Extracted data entries
[Begin]

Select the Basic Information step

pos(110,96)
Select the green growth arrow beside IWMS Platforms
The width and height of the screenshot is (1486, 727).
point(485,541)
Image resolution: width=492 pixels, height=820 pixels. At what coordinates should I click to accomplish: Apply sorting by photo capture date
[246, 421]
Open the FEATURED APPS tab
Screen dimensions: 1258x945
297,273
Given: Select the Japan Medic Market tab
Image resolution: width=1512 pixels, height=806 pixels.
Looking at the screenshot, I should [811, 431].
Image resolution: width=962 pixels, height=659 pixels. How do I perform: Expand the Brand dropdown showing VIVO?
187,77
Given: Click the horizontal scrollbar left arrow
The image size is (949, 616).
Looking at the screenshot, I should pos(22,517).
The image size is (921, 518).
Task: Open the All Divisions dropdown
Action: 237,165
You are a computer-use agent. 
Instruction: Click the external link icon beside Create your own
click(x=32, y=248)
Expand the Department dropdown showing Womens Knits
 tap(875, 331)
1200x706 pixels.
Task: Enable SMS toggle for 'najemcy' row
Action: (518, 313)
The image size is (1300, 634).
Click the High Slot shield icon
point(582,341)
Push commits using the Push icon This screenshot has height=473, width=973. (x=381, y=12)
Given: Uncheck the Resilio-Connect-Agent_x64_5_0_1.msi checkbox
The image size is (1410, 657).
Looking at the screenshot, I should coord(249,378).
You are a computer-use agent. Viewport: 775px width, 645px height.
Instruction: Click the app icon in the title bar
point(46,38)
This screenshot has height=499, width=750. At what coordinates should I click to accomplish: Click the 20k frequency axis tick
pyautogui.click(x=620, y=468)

[End]

### What you are asked to do
Return every line of the data above that contains the word "Instruction".

### Exercise solution
Instruction: Click the external link icon beside Create your own
Instruction: Click the app icon in the title bar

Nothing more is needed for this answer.